Seklusyon
2.5Overall Score
Reader Rating 62 Votes
A take on battling one’s inner demons, Seklusyon is Erik Matti‘s return to cinema’s most difficult genre to pull off: horror. It requires the utilization of its various resources – sound, editing, cinematography, and most of all, story – with utmost precision. In this regard, it follows that any attempt that falls short of its requirements, should be understandable – to a certain extent. I must admit I had high expectations for this movie, with Matti at the helm. I am still a huge fan of his previous works; and thus sadly disappointed by his most recent offering.

Four deacons are locked (?) for seven days inside an abandoned seminary/place (?), where they must withstand temptation before they are able to fulfill their calling to priesthood. Soon, their inner demons pay a visit.

The first one-third of the film was decent. The novelty of creepiness drawn from what is unknown (or known, as for the case of a holy statue) was engaging for only a certain length of time. Then various familiar horror tropes are used (jump scares, tears of blood, a confused archetype of a demon child). These would have been understandable had it not been for its severely didactic approach.

Contrary to its obvious but asymptotic attempts to discuss the fallibility of one’s faith, or the grey area of morality, it babbles more than it shows. And literally, biblical passages are splashed onscreen complete with highlighted keywords a la Korina Sanchez to make the audience realize that they’re in for something more profound and allegorical than what it already is. The film also puts visual cues that turn into spoonfed plot details that equally insult the audience’s capability to do basic guesswork and to piece together details through logic. It is at this point, starting at the latter two-thirds of the film, that the film falls off its course.

The film could have been decent, but the misguided and fragmented editing severely fractures the narrative. It felt like they wanted to cover so many things with characters that are poorly developed. Add this to a synthesized musical score that felt cheap. The only saving grace was its yellow-tinged cinematography. But it was just more of a grace note to matter.
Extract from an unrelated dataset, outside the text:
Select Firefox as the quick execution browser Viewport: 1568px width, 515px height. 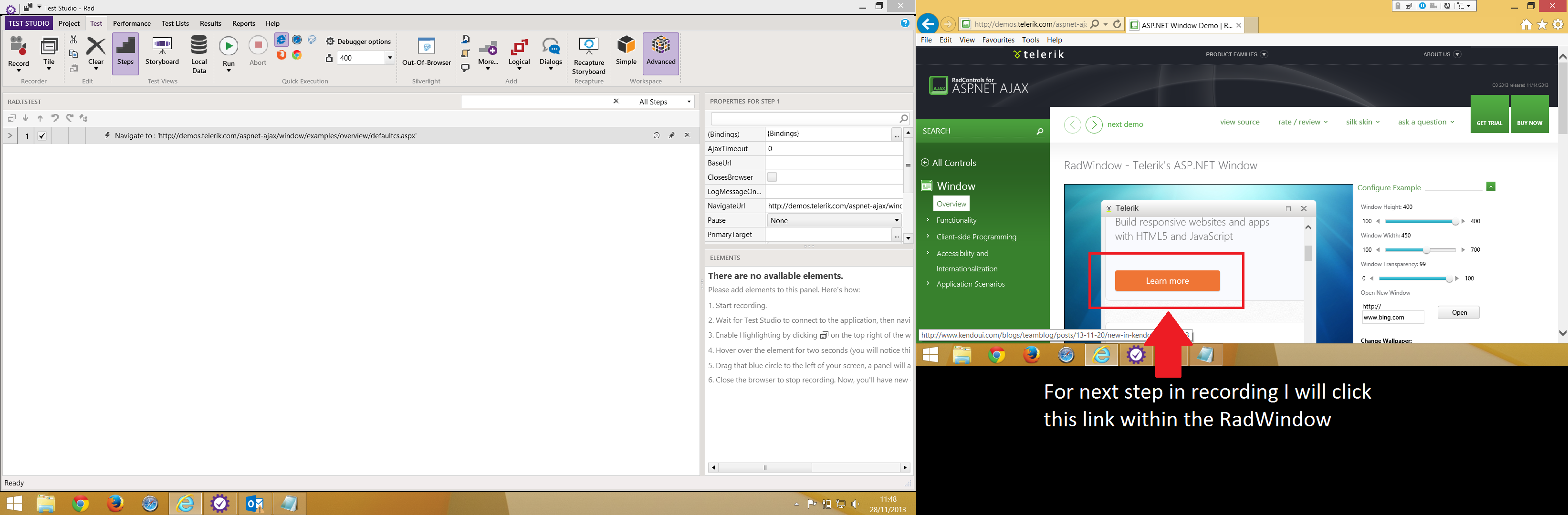[x=281, y=55]
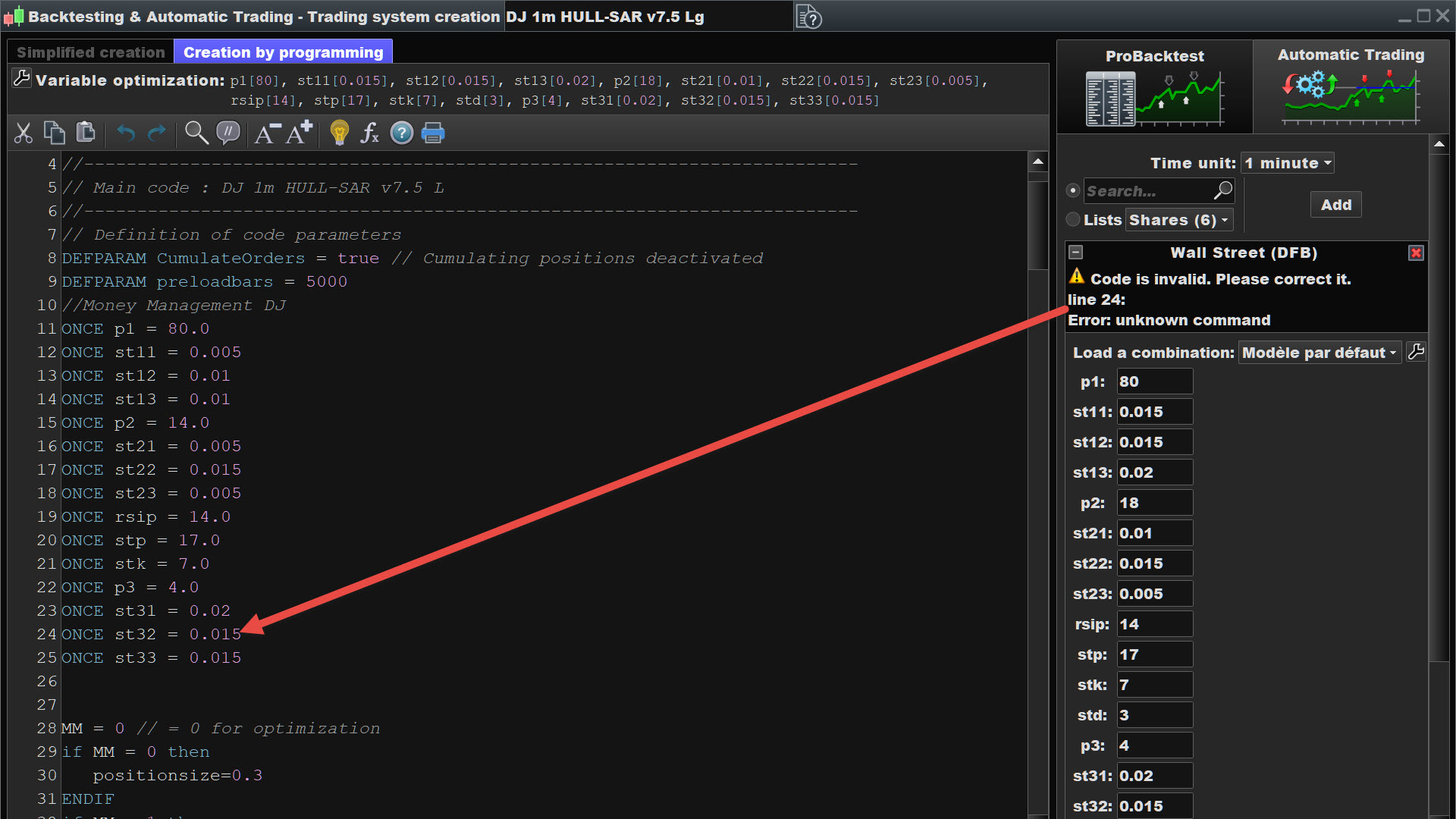Click the Copy icon in toolbar
Image resolution: width=1456 pixels, height=819 pixels.
[x=55, y=133]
Seklusyon closes in as a film that could have been great, but terribly missed. It was ultimately lost and confused by its own making, like its characters and audience who are all painfully searching for a way out.

  • Blah blah

    It was a disappointment. The movie was a pretentious attempt in making horror which fails in delivering its most basic essence. The film felt like a salad of imagery forced together to fill in an hour and a half of viewer misery. The motivation of the characters were not clear at all, the acting cheap at its best, the plot unsatisfyingly thin. The concept and the premise of the movie holds so much potential but it wasn’t able to live up to it. Good writing was taken for granted over visuals. It was really that bad.

    • Criticph

      I agree. A total disappointment. I understood what Matti was going for but it failed to deliver. It looked like a college school project.